L'esecuzione delle misure di privazione della libertà era stata sospesa in attesa della valutazione del ricorso proposto dalla difesa degli imputati. Ieri, 4 maggio 2017, la Suprema Corte di Cassazione - VI sezione penale - presieduta dal dottor Conti e che vedeva come relatrice la dottoressa Scalia –, nonostante il Procuratore Generale avesse chiesto il rigetto dei ricorsi, ha capovolto la decisione del Tribunale ed ha annullato le ordinanze di custodia cautelare sul punto relativo alle esigenze cautelari.

Tra gli annullamenti colpisce quello ottenuto da Giorgio Di Bartolomeo, ritenuto reggente della cosca, il quale, difeso dall’avvocato Dario Vannetiello del Foro di Napoli, era stato tratto in arresto per ben 11 reati di camorra tra cui un tentato omicidio e numerose estorsioni poste in essere con metodo mafioso.

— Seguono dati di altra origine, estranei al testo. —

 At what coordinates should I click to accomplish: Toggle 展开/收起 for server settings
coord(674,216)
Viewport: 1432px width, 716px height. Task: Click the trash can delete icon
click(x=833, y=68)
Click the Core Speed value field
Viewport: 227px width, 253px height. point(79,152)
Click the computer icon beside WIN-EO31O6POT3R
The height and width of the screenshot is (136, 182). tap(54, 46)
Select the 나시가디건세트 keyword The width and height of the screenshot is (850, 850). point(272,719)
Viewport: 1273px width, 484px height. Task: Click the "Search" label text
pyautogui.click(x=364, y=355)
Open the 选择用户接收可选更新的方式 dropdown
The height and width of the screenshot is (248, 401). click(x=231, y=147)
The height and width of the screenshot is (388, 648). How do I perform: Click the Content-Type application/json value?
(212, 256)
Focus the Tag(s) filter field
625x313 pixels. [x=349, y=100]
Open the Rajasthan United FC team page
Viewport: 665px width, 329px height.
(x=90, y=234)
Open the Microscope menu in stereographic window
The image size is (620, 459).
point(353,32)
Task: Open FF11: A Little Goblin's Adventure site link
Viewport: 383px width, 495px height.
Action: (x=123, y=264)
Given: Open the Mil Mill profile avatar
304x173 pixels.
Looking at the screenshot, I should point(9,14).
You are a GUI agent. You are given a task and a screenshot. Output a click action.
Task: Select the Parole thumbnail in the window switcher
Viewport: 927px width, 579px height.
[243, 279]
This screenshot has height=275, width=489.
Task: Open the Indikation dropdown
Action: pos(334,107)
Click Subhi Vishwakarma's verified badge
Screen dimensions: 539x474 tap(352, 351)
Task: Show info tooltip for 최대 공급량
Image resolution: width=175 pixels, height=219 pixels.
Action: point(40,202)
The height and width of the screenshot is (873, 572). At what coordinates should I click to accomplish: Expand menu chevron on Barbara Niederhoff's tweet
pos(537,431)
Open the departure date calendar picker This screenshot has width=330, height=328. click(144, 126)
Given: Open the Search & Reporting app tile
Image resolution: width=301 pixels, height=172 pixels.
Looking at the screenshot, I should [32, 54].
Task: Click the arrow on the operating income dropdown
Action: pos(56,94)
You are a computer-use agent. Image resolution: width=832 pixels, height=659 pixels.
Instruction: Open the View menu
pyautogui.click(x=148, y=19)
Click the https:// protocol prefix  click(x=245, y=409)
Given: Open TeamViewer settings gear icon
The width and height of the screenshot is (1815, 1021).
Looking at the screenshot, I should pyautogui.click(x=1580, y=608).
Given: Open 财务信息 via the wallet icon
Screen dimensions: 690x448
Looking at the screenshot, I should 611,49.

L'uomo, che ha sposato Ascione Patrizia figlia della storico capoclan, è stato di recente condannato a 20  anni per l’omicidio di Carlo Polese, uno dei tanti morti ammazzati nella faida tra il clan Ascione ed il clan Birra.

La difesa, in sede di appello, punta sulla assoluzione per legittima difesa in quanto la vittima, precisa l'avvocato Vannetiello, "nel momento in cui fu freddata dal colpo fatale, faceva parte di un commando che stava per compiere un agguato nella roccaforte del clan Ascione, il palazzo della moquette".